PDA

View Full Version : Extracting text from XHTML using XSL(T)


Barbra
02-04-2005, 03:29 PM
Hi!!
I am new to XML/XSL(T) technologies :confused:. I would like to know if it is possible to extract the text contained in an xhtml file by means of an xslt transformation.
Thank you in advance!

mpjbrennan
02-05-2005, 09:33 AM
If you mean controlling the display of text client-side the answer is yes. Serve the file with an .xml suffix, and write templates for all the html elements contained within it. But why would you want to do this?

patrick

Barbra
02-06-2005, 03:26 PM
Thank you patrick! :)

Have you ever seen an xsl(t) transformation to do so?
I mean, I have a program that takes in input a plain text and produce a certain output. The problem is my texts are encoded in xhtml files, and I have to extract the texts! I am not a bright programmer (and programs such as detagger does not completely fit my requirements).... Is Xslt easier to keep update?
Thank you again

mpjbrennan
02-06-2005, 08:01 PM
Barbara,

Just to show it can be done:-
Here are an html file and an xsl file. Save the html file as .html, .xhtml and .xml. Save the xsl file as test_xsl.xml. Then view the three versions of the html file in your browser. The .html version will ignore the reference to the xsl file and revert to default styling, whereas the other two will use the styling in the xsl file.
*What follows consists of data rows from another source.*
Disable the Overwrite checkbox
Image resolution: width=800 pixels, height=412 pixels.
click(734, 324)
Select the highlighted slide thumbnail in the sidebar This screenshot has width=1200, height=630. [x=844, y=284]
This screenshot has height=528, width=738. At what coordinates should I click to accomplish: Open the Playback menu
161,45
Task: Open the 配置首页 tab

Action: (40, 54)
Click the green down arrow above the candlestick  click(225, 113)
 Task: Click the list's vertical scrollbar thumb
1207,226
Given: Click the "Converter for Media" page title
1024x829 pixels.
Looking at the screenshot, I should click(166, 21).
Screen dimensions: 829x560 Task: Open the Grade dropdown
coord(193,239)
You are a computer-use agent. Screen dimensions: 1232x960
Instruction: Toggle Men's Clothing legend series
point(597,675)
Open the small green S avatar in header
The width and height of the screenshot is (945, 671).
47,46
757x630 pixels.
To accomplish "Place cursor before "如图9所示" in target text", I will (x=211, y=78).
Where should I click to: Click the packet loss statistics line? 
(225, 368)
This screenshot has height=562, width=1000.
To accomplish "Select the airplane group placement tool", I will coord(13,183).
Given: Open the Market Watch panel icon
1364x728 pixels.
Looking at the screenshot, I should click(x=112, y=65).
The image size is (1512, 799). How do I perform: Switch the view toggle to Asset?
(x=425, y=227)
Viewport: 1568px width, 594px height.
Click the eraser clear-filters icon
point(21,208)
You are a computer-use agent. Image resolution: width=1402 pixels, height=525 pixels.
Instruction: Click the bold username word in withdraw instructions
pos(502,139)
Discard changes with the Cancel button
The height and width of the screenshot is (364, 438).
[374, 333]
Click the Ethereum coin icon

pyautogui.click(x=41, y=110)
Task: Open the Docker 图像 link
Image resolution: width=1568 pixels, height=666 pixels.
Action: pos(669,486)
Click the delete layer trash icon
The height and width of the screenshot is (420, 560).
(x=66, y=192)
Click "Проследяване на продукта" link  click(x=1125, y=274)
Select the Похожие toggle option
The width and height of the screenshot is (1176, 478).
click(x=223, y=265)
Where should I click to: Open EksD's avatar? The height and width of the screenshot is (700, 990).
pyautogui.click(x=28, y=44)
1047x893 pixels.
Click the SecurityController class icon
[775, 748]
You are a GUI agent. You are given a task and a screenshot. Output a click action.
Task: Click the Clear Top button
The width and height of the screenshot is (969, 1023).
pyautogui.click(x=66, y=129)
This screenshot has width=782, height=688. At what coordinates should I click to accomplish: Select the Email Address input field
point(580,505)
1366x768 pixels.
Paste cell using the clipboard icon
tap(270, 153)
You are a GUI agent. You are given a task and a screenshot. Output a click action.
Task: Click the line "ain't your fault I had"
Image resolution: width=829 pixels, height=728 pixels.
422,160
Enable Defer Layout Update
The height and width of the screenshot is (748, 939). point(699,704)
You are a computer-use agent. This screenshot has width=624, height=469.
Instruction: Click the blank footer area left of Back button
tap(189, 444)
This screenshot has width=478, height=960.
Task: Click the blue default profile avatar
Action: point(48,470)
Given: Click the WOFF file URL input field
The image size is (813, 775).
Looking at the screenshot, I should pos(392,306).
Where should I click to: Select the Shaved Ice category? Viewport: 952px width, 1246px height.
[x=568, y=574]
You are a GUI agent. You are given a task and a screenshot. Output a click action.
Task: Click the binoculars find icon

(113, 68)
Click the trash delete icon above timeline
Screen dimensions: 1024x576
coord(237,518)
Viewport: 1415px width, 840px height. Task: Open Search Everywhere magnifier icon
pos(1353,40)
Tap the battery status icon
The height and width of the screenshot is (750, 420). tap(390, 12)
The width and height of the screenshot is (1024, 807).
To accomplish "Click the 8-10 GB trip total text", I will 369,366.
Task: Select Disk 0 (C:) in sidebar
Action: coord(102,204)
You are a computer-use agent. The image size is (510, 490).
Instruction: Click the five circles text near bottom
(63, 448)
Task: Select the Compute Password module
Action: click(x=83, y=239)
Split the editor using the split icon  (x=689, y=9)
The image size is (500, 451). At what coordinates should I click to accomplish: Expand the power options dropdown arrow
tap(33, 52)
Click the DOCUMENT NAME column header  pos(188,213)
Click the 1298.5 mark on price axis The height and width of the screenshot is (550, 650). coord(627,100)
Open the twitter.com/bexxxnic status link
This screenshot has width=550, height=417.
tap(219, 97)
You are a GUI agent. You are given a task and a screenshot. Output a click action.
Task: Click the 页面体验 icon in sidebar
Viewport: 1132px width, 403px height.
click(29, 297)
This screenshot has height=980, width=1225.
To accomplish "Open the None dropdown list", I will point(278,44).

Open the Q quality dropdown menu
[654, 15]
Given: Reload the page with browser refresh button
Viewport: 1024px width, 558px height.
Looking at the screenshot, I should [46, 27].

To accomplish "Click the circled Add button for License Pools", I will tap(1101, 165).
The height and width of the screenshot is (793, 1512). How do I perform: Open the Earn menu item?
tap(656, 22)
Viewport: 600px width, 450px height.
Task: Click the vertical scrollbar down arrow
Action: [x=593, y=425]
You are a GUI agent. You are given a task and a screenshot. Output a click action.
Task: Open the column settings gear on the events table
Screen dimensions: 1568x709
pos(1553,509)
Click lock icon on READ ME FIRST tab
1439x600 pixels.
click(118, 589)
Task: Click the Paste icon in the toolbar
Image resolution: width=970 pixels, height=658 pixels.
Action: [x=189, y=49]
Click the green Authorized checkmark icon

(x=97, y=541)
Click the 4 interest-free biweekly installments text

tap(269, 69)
However, if you want to extract text from an xhtml file why not open it with your Word processor and then save it as a text document. This will strip out all the tags with the exception of the <?xml version=...> and the <?xml-stylesheet....> processing instructions. Much easier than messing about with xslt!

Patrick

HTML file
---------------
<?xml version="1.0" encoding="ISO-8859-1"?>

<!DOCTYPE html PUBLIC "-//W3C//DTD XHTML 1.0 Transitional//EN"

"http://www.w3.org/TR/xhtml1/DTD/xhtml1-transitional.dtd">
<?xml-stylesheet type="text/xsl" href="test_xsl.xml"?>
<html>

<head>
<title>Henry Joseph Brennan</title>

</head>



<body>
<h1>Henry Joseph Brennan</h1>

<p>Henry Joseph (Harry) Brennan was born in Jarrow on 21st July 1899. He was baptised at St. Bede's Church on 23rd July, his godparents being his uncle Harry Kelly and aunt Alice Daly. At the age of 13 he was enrolled in Mount St. Mary's College, a Catholic Boarding School at Spinkhill near Sheffield. On Thursday, 11th April 1918 he was killed at Steenwerck in Belgium during the first phase of the <a href="lys.html">Battles of the Lys</a> (April 7th - 25th 1918). The following excerpt is taken from "The Mountaineer" the college magazine, commenting on Harry's death:</p>

</body>

</html>

XSL file
-------------
<?xml version="1.0" encoding="ISO-8859-1"?>
<xsl:stylesheet version="1.0" xmlns:xsl="http://www.w3.org/1999/XSL/Transform"
xmlns:xforms="http://localhost/xsl/xforms">
<xsl:output type="html" />

<xsl:template match="/">
<html>
<body>
<xsl:apply-templates select="*" />
</body>
</html>
</xsl:template>

<xsl:template match="title">
<title>

<xsl:value-of select="."/>

</title>
</xsl:template>

<xsl:template match="h1">

<p style="font-size:18pt; color:blue">

<xsl:value-of select="."/>

</p>

</xsl:template>

<xsl:template match="p">

<p style="color:red">

<xsl:apply-templates />
</p>

</xsl:template>

<xsl:template match="a">

<a style="color:blue">
<xsl:attribute name="href"><xsl:value-of select="@href"/></xsl:attribute>
<xsl:value-of select="."/>
</a>

</xsl:template>


</xsl:stylesheet>